The colliery had two fixed-price contracts to supply 1.3 million tonnes of coal per year to Delta to meet half Vales Point's annual coal needs. The contracts were signed in 2013, before the government's power station sale, and in 2016. The colliery also had a sub-lease with Centennial to provide 300,000 tonnes of coal per year.
The contracts, with their considerably lower than market value price per tonne, were "a significant burden" to the colliery, administrator Ernst & Young told creditors in a report on February 22.
In mid 2016 the Lake Macquarie mine encountered a number of geological faults in its northern area that increased costs and drastically reduction. By 2018 the colliery produced about 380,000 tonnes of coal despite being contracted to provide 1.6 million tonnes.
Vales Point power station was required to make up the shortfall by purchasing coal at the much higher market rate from late 2016. By late 2018 Delta claimed damages of more than $30 million for the period from July, 2017 to October, 2018.
Chain Valley Colliery owners Lake Coal, LDO Coal and Fassi Coal recorded profit before tax of $828,000 in financial year 2015, $4.31 million in 2016 and losses before tax of $17 million in 2017 and $56 million in 2018.
By November, 2016 a major colliery shareholder injected $40 million to provide stability, but in 2017 the Department of Planning rejected a proposal for mining in the south of the lease area and by mid 2018 only one major colliery shareholder remained.
Ernst & Young told creditors that by 2018 Delta and the remaining shareholder entered an agreement where the shareholder continued to fund mine operations as long as Delta reimbursed the shareholder.
Ernst & Young acknowledged "the ongoing operation of the mine was important to the operations of Delta" which was required to provide power to the national grid, particularly in the wake of the closure of Victoria's Hazelwood power station.
Ernst & Young said discussions were ongoing through 2018 about Delta buying the mine but did not go ahead because agreement could not be reached with "key third parties".
On September 30 Delta advised the shareholder it would not continue to reimburse the mine's operations, Ernst & Young said. On October 3 Delta appointed receivers to protect its interests and the colliery's owners appointed Ernst & Young as administrator.
Mr Gurney said Delta paid $6-7 million per month to keep the mine operating but "this funding was not unlimited".
"Delta's stepping in to fund the mine cost $50 million. These costs will never be recovered," he said.
By October 30 receivers initiated a marketing campaign to sell the colliery while Delta submitted a proof of debt of $234 million, including a contingent claim of $188 million for potential future losses if the coal supply agreements to 2029 were terminated.
While some of the debt was secured under an agreement between Delta and the colliery, many tens of millions were unsecured. Challenging Delta's figures would be "complex and costly", Ernst & Young told unsecured creditors in its February report.
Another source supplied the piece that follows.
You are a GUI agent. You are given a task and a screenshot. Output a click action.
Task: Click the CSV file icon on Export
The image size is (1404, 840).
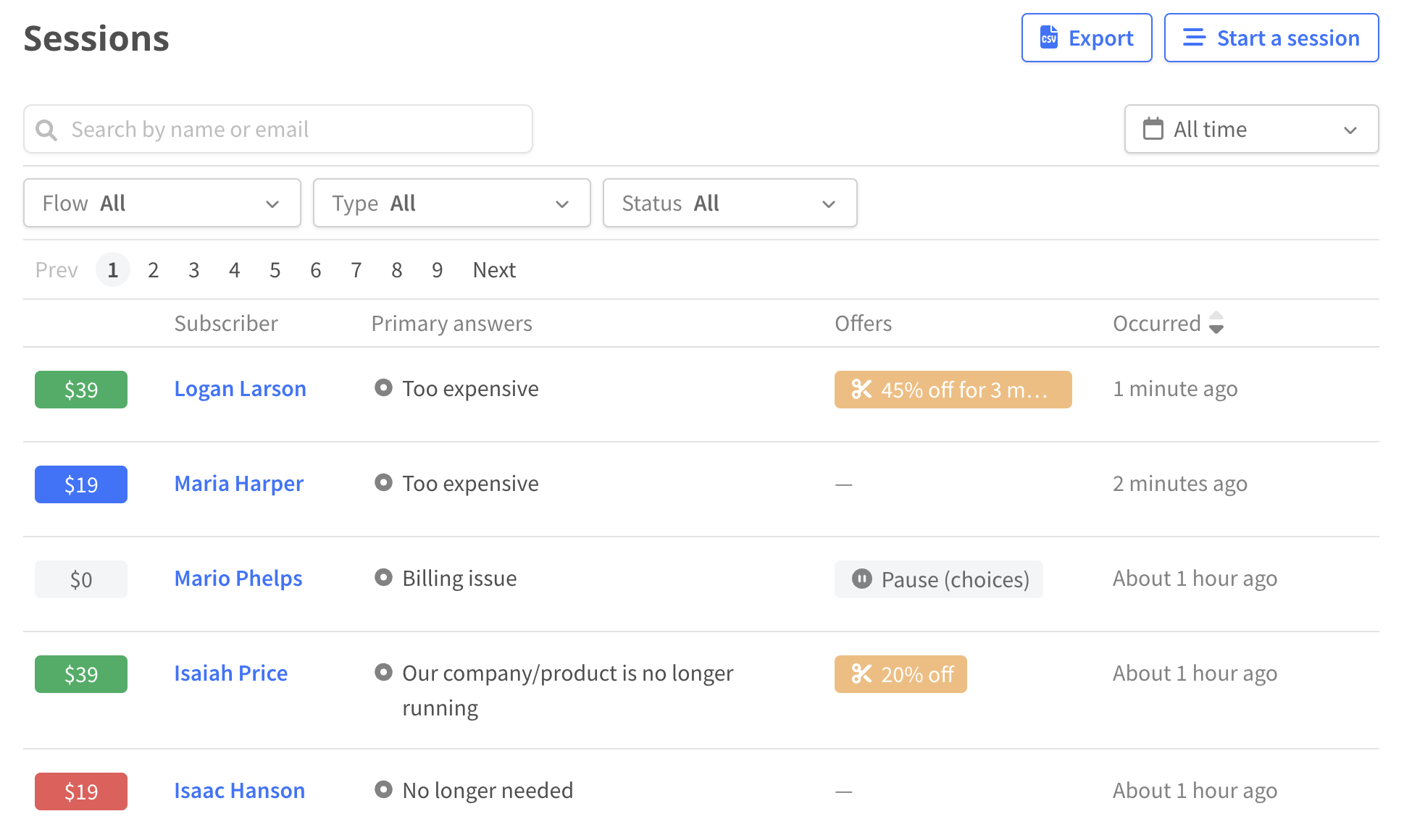click(1048, 38)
The amount due to Delta "has a significant impact on unsecured creditors" because a large portion of its claim would be paid "in priority to other creditors", Ernst & Young said.
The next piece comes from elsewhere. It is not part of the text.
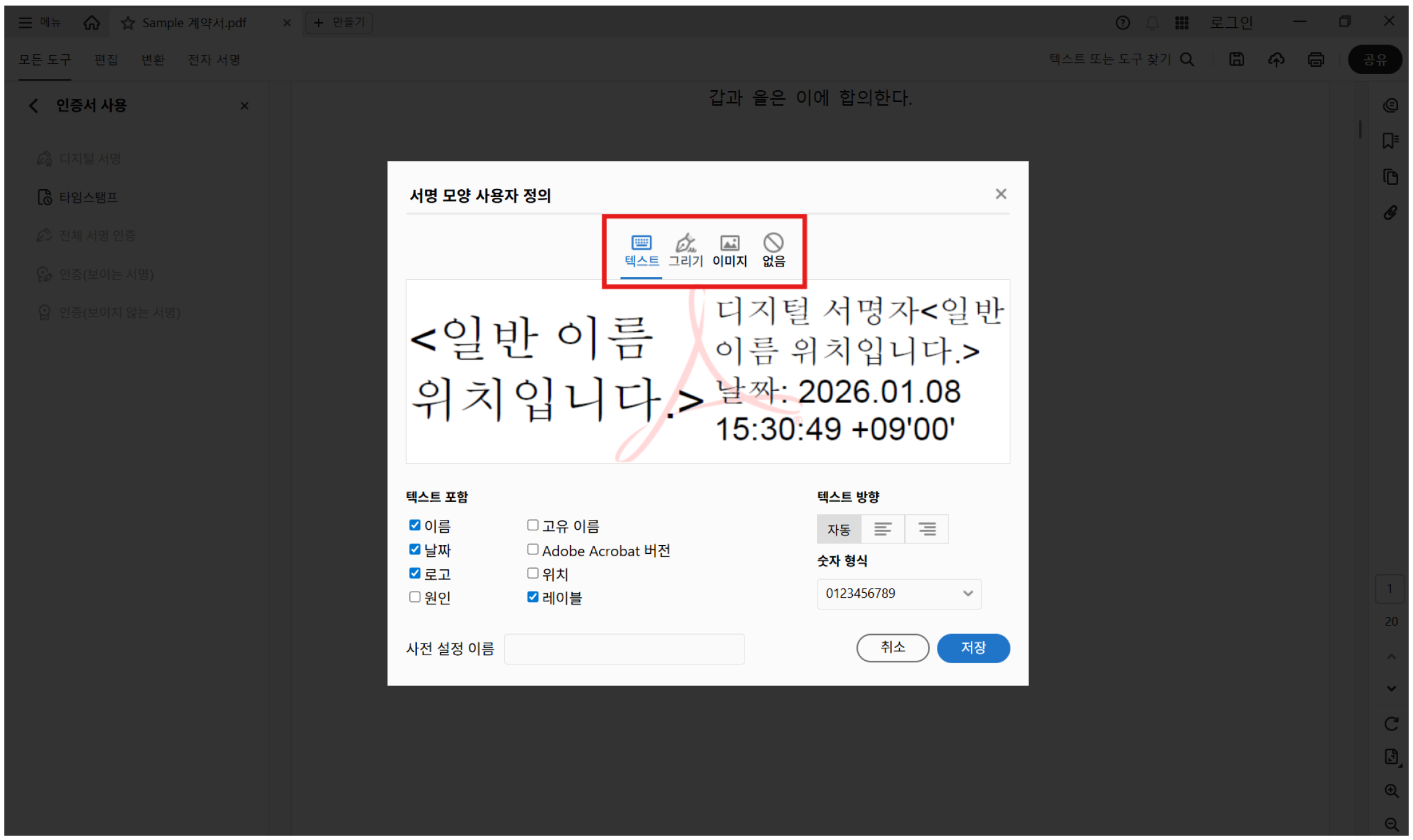
Task: Open the 메뉴 menu
Action: (x=41, y=22)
Delta's secured debt was a "critical component" of the sale price paid for the mine assets, the administrator said.
Delta was the only bidder during the sale process that included approaches to 49 other potential buyers.
"Delta can only draw the conclusion that there was no other interest in buying a distressed coal mine," the company said.
On Friday Delta said it had "not sought to capitalise on the situation" but took "prudent steps to protect its own business and the essential service that it provides".
"Delta has tried, to the extent that it can, to support the business while administrators and receivers pick through the mess left" after the collapse, Delta said.
"Delta could have let the mine close and then endeavored to purchase the assets from a 'fire sale'. This would have saved Delta $50 million that it sunk into the mine in funding operations since 3 October. However, Delta chose to incur those costs."
Unsecured creditors approached by the Newcastle Herald did not respond to a request for comment.